16 de setembro de 2007

Os ideais e seus riscos!



Você já teve ideais que defendeu com unhas e dentes até perceber que estava "no barco errado"? Já se meteu em discussões acaloradas o melhor estilo "maria vai com as outras" em "cruzadas" contra isso ou a favor daquilo?

Lembro de ter acompanhado, por exemplo, Adriano e Cleyton - dois amigos meus - discutirem durante dias sobre livre arbitrio versus destino ou seja, o calvinismo versus arminianismo, ou seja, somos nós ou Deus quem define nosso caminho? Nossos atos definem nossa salvação ou Deus já escolheu quem será salvo? Eles discutiram isso durante muito tempo e nunca os ví chegarem a um acordo. Brigavam por ideias de dois caras que nem sei se chegaram a se conhecer.

Acho que o problema maior com os ideais é que nos envolvemos com paixão. A paixão leva ao ato por simples impulso. E depois vem o orgulho humano e nos envolve de vez. Quando menos percebemos estamos levantando a bandeira de algo que pode até ser perigoso. Não estou dizendo pra "não pegue a bandeira" e sim "veja em que barco entra". Nossa mente nos cega a ponto de nos fazer pensar que aquele é o barco certo. E você segue nele mesmo sem saber direito onde vai dar aquilo tudo. E sem mencionar o fato de que a paixão passa com o tempo. A paixão é um arroubo da juventude. A juventude nos faz apaixonar facilmente por ideais com a mesma facilidade com que nos faz trocar de ideais.

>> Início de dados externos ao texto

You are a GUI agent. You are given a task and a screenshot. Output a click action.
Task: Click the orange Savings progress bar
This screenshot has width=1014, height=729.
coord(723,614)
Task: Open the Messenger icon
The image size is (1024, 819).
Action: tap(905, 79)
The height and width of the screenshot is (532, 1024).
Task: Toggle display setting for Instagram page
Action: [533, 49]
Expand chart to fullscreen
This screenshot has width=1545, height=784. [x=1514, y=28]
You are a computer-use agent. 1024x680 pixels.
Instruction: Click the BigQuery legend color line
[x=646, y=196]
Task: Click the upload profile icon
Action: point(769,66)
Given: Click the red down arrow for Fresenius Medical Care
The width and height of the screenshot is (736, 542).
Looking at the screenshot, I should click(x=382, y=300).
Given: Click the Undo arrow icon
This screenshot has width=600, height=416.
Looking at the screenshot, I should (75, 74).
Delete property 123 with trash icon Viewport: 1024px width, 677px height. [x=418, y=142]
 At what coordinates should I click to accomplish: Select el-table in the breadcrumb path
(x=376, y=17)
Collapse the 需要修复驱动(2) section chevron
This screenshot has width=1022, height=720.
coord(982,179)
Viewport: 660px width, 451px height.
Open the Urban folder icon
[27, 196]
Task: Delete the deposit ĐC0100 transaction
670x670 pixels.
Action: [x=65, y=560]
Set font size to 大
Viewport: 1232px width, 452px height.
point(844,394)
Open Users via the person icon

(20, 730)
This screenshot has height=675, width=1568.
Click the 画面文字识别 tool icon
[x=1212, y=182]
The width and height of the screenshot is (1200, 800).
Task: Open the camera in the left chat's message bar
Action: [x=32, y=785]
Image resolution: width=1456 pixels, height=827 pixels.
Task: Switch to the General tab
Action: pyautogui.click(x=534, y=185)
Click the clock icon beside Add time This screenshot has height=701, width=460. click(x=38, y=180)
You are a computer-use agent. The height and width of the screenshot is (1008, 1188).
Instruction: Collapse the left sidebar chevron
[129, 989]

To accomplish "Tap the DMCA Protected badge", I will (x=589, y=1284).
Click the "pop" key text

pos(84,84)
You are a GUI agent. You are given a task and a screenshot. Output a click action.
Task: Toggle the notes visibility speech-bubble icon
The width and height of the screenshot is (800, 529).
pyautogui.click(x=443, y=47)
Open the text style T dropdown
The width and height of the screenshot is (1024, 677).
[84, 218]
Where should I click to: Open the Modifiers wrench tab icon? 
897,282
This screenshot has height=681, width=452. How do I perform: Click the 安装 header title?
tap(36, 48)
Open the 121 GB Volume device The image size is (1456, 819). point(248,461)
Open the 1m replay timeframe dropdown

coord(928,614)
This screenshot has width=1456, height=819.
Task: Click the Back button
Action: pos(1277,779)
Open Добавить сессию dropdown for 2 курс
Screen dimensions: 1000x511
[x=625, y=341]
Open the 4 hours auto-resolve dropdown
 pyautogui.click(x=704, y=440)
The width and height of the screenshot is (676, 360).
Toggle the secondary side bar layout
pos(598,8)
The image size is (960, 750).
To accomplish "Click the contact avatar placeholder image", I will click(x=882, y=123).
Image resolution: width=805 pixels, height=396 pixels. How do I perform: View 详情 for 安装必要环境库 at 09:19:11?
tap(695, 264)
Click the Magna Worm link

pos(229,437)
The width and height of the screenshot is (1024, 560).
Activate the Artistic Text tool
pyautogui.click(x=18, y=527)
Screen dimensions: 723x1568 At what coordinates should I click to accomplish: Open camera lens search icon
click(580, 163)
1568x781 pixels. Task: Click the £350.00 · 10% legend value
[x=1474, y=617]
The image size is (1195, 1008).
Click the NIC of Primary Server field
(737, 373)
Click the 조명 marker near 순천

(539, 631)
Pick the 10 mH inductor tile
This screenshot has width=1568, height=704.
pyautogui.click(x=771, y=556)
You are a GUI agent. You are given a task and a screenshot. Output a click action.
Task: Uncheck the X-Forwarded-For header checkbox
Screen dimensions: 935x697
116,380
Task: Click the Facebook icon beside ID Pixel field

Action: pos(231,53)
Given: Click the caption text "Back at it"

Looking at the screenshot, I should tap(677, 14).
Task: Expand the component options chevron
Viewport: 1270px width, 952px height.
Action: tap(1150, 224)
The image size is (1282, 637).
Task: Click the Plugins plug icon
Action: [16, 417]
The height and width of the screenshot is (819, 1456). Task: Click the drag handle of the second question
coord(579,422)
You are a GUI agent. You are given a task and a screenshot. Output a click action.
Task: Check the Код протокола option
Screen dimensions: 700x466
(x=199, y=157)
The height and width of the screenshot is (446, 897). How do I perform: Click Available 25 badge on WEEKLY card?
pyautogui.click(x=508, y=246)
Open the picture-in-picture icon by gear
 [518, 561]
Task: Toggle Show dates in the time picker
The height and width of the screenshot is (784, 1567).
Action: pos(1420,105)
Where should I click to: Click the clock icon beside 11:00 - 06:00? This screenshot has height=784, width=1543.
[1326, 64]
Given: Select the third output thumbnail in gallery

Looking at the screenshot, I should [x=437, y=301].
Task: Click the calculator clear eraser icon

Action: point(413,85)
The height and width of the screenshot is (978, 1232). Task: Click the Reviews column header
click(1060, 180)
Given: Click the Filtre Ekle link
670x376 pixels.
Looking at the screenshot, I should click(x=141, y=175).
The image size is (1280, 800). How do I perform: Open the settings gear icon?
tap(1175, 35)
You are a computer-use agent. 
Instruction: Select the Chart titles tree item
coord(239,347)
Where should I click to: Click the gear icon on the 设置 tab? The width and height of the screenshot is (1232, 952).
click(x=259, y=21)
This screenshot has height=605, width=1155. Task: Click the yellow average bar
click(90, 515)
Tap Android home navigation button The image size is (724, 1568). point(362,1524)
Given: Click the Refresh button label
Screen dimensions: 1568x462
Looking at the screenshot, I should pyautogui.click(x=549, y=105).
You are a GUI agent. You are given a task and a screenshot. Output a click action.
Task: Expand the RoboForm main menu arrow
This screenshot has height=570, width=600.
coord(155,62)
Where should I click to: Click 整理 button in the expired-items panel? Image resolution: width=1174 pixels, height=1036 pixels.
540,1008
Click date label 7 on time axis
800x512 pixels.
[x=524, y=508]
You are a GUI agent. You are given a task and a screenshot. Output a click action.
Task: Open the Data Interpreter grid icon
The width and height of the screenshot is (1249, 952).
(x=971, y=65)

Os homens - naturalmente, instintivamente - tem a tendencia natural de seguir algum líder. Um homem sozinho tá tudo bem (e olhe lá). Mas se juntarem dois homens ou mais, pronto. Um vai querer liderar e os outros provavelmente serão liderados. O "líder" sempre é aquele mais esperto. Se ele for honesto, fará um bom trabalho, mas se não for, se não tiver ética, ele usará os liderados para seus interesses. Se houver dois homens num grupo com capacidade intelectual pra liderança não duvide que ali haverá uma cisão, quando não uma briga ou uma guerra. E os liderados irão seguir um ou outro e se defrontar com os "rivais". Isso é - claramente - a essência da política. Tem sido assim por toda a história da humanidade.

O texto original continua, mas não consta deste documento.